> _Exercise_: Transcribe word for word the lines below from the line with "This screenshot has height=730, width=1236." through the line with "This screenshot has height=431, width=618.", ends included.

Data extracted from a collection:
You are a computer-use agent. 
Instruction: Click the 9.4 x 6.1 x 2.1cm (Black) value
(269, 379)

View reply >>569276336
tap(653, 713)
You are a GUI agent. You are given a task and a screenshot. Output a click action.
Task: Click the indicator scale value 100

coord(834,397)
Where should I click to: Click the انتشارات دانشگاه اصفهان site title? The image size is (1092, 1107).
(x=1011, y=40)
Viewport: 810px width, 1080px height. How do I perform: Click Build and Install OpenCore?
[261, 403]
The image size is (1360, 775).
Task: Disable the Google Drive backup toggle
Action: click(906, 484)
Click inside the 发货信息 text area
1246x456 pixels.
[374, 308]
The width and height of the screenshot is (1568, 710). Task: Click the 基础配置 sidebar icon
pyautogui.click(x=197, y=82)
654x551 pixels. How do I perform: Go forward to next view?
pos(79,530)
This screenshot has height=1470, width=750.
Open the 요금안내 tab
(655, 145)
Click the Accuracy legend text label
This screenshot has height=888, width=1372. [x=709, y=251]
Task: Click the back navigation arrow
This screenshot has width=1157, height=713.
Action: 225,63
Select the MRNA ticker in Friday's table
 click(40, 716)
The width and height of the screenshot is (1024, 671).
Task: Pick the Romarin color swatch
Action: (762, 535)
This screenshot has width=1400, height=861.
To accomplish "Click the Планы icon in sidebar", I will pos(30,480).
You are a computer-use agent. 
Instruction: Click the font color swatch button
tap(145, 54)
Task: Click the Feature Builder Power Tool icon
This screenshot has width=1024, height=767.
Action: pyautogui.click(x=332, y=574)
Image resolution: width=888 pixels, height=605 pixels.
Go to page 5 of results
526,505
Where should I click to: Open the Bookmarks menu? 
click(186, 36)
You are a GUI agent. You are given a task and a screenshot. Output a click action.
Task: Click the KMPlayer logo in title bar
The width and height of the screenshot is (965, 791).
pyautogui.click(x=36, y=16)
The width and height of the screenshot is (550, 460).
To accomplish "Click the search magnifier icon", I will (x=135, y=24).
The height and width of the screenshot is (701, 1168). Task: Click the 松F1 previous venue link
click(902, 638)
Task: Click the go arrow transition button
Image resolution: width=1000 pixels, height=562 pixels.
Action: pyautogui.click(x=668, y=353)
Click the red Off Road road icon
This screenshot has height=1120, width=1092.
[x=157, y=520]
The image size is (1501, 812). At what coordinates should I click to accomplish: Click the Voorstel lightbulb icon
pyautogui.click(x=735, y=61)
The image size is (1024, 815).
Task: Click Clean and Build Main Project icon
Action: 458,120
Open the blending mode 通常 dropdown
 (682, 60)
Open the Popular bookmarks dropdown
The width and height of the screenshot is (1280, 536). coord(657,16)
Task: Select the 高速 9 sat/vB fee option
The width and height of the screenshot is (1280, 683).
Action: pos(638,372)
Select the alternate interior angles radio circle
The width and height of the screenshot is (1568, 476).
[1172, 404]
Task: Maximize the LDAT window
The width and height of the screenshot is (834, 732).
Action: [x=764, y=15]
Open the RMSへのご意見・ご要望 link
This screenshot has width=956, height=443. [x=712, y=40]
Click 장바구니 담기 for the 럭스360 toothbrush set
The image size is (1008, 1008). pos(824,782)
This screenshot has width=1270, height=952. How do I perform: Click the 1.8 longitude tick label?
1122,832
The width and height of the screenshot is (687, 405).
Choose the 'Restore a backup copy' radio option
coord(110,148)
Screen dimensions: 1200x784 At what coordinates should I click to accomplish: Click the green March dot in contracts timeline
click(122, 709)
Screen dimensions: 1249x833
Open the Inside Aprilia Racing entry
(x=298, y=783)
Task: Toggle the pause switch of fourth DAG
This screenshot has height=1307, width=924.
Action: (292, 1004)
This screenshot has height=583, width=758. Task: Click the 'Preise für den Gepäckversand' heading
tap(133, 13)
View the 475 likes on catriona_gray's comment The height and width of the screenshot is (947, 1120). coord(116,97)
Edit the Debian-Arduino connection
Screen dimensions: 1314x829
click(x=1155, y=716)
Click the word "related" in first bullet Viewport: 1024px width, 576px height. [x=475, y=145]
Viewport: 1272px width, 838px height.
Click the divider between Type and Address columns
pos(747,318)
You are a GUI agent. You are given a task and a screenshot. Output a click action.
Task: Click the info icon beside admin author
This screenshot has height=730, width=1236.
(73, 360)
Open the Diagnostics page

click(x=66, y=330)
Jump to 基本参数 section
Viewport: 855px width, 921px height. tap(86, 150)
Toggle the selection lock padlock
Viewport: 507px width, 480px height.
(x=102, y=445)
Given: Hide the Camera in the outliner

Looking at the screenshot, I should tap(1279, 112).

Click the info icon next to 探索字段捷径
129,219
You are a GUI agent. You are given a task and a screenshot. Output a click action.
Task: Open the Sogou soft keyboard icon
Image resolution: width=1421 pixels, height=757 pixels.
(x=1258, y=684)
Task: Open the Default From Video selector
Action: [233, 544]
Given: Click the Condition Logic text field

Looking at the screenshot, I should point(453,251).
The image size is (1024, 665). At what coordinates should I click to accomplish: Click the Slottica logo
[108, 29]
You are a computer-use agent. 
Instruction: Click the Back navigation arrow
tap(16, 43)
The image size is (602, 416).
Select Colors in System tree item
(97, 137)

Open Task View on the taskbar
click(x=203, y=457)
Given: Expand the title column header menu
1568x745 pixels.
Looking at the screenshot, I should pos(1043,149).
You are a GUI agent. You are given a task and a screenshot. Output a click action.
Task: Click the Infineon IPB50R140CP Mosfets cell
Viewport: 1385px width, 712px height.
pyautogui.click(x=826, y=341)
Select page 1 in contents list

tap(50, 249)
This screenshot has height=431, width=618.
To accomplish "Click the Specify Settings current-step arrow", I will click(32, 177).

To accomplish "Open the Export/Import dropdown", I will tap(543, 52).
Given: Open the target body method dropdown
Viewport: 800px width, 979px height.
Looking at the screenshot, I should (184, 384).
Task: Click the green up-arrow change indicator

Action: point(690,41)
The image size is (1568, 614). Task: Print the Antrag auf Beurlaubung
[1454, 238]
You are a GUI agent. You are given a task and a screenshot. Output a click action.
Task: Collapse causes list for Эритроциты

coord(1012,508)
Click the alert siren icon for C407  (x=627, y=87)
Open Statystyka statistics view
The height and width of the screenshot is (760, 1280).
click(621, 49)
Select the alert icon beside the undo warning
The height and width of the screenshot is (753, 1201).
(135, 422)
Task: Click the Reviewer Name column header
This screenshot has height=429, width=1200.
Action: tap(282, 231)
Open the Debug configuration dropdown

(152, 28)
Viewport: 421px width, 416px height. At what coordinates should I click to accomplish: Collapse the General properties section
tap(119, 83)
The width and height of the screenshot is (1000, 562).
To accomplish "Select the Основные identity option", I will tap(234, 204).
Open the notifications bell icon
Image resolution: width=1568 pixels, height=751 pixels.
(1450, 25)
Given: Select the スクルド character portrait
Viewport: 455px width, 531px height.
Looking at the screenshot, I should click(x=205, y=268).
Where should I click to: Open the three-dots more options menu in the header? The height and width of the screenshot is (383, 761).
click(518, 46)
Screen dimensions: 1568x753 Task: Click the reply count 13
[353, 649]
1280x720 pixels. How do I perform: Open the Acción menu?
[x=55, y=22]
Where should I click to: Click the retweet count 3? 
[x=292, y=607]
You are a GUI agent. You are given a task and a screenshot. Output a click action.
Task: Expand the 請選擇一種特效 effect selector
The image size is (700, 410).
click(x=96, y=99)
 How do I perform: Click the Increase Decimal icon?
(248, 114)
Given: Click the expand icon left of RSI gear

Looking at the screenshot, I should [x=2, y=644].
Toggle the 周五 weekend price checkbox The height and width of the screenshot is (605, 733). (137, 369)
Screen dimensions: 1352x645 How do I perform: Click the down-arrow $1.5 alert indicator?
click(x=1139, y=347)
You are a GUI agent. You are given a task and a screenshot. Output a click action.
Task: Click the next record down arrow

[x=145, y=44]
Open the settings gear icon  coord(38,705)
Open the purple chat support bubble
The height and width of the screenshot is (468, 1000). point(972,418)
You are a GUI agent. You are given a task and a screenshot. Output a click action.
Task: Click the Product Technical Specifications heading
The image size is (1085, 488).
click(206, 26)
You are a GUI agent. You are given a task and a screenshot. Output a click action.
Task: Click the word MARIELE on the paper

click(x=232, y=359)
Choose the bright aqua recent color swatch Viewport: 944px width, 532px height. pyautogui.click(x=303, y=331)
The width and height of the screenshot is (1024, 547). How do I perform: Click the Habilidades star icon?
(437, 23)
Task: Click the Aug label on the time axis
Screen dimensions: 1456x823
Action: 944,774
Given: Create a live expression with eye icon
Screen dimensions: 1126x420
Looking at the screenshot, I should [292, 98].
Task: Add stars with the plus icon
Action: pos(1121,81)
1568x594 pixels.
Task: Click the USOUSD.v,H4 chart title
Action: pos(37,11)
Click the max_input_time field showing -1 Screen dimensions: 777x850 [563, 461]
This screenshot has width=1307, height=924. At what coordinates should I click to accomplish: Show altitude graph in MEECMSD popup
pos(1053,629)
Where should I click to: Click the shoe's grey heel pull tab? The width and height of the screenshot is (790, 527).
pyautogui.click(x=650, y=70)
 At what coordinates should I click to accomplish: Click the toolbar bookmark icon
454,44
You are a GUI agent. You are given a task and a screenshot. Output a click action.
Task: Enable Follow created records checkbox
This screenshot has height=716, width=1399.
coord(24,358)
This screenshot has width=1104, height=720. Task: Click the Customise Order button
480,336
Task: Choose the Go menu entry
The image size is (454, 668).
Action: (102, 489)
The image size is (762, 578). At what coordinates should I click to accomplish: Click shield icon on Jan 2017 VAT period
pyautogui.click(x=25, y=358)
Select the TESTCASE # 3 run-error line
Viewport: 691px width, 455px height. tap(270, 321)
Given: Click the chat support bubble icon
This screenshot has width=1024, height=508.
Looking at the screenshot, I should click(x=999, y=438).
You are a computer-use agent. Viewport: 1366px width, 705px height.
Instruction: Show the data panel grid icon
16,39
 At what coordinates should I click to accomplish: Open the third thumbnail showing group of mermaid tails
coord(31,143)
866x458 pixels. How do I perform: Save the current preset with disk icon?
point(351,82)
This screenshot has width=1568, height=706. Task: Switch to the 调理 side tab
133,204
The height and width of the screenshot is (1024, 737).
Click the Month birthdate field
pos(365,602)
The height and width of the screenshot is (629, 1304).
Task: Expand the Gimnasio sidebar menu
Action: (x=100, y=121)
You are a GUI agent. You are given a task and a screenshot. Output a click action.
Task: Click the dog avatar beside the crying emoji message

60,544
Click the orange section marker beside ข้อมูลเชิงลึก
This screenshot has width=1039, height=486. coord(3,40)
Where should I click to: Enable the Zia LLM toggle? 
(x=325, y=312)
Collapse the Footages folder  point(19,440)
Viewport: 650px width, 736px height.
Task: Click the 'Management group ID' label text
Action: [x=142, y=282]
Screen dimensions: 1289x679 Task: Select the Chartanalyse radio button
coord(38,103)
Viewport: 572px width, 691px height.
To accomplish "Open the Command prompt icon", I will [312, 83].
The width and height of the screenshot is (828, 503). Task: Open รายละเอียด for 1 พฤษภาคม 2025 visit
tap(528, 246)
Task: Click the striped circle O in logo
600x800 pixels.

> _Answer box_:
This screenshot has height=730, width=1236.
(73, 360)
Open the Diagnostics page

click(x=66, y=330)
Jump to 基本参数 section
Viewport: 855px width, 921px height. tap(86, 150)
Toggle the selection lock padlock
Viewport: 507px width, 480px height.
(x=102, y=445)
Given: Hide the Camera in the outliner

Looking at the screenshot, I should tap(1279, 112).

Click the info icon next to 探索字段捷径
129,219
You are a GUI agent. You are given a task and a screenshot. Output a click action.
Task: Open the Sogou soft keyboard icon
Image resolution: width=1421 pixels, height=757 pixels.
(x=1258, y=684)
Task: Open the Default From Video selector
Action: [233, 544]
Given: Click the Condition Logic text field

Looking at the screenshot, I should point(453,251).
The image size is (1024, 665). At what coordinates should I click to accomplish: Click the Slottica logo
[108, 29]
You are a computer-use agent. 
Instruction: Click the Back navigation arrow
tap(16, 43)
The image size is (602, 416).
Select Colors in System tree item
(97, 137)

Open Task View on the taskbar
click(x=203, y=457)
Given: Expand the title column header menu
1568x745 pixels.
Looking at the screenshot, I should pos(1043,149).
You are a GUI agent. You are given a task and a screenshot. Output a click action.
Task: Click the Infineon IPB50R140CP Mosfets cell
Viewport: 1385px width, 712px height.
pyautogui.click(x=826, y=341)
Select page 1 in contents list

tap(50, 249)
This screenshot has height=431, width=618.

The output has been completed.